┏━━
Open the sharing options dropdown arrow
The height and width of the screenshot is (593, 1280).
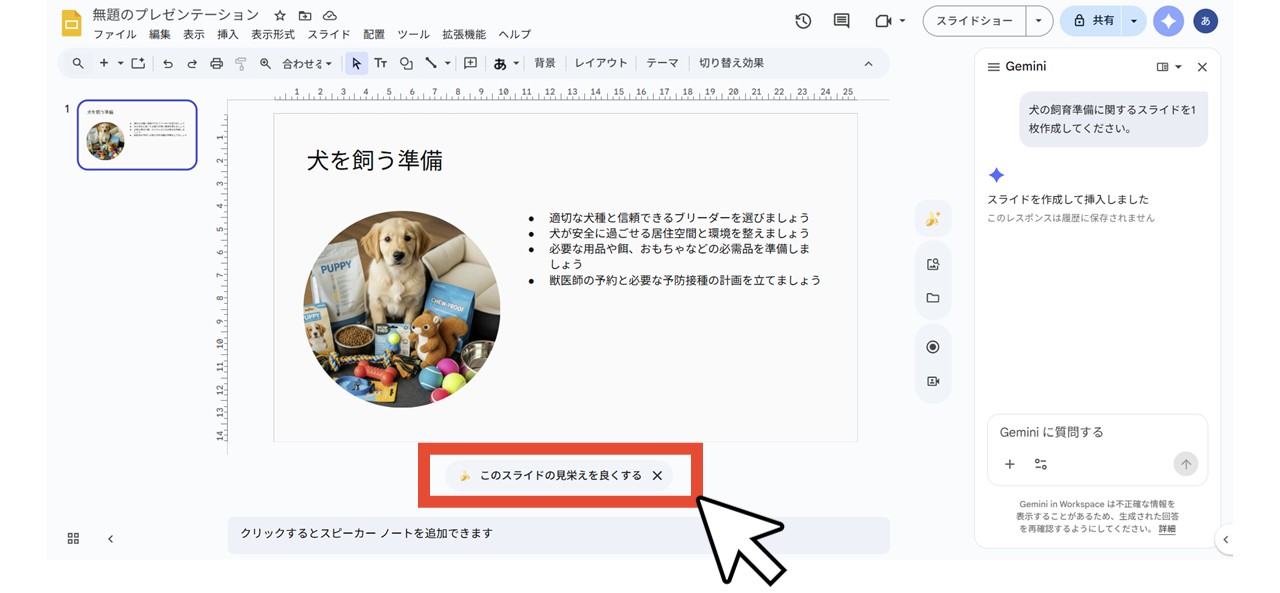[x=1133, y=20]
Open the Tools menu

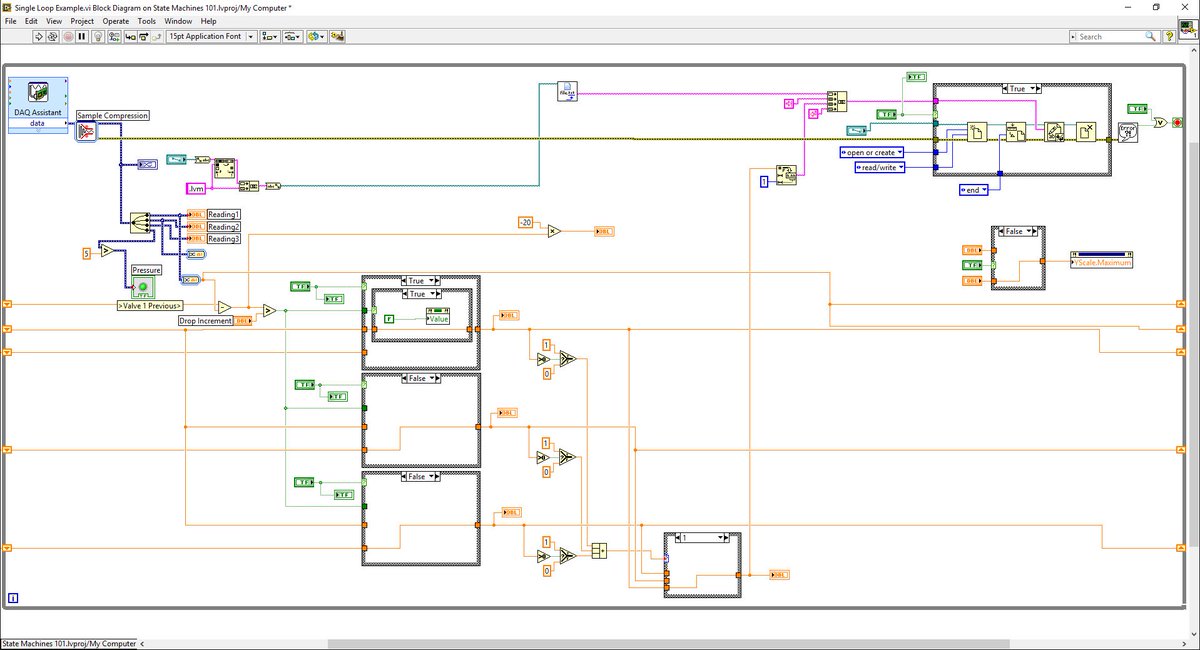coord(147,20)
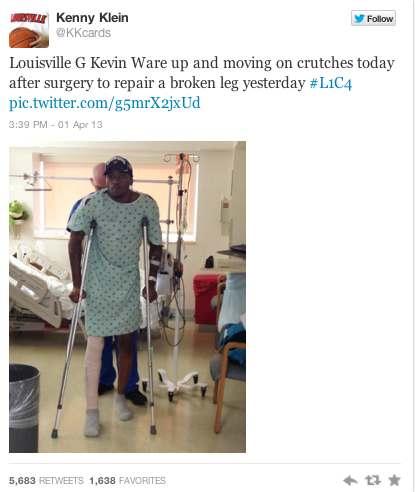415x492 pixels.
Task: Open the 3:39 PM - 01 Apr 13 timestamp
Action: [56, 125]
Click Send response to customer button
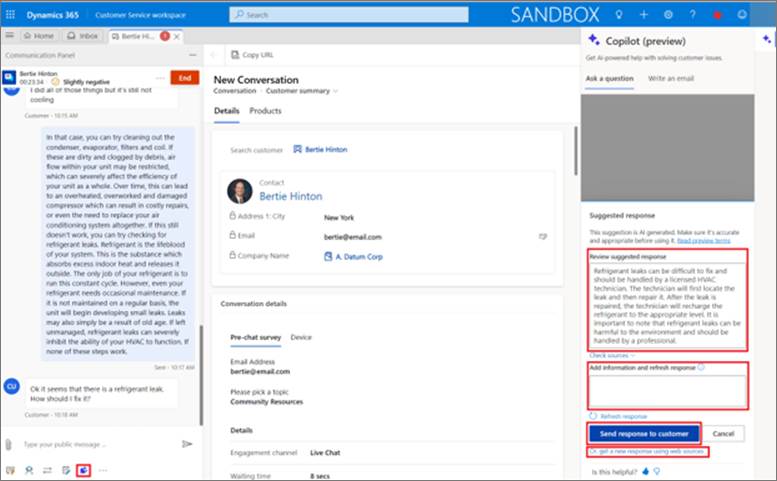Viewport: 777px width, 481px height. point(643,434)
┗━━
TASK DIRECTIONS:
Write out the material above again, word for word, minus its pictures.

SOLVED PROBLEM:
Open the sharing options dropdown arrow
The height and width of the screenshot is (593, 1280).
[x=1133, y=20]
Open the Tools menu

coord(147,20)
415x492 pixels.
Task: Open the 3:39 PM - 01 Apr 13 timestamp
Action: [56, 125]
Click Send response to customer button
Viewport: 777px width, 481px height. point(643,434)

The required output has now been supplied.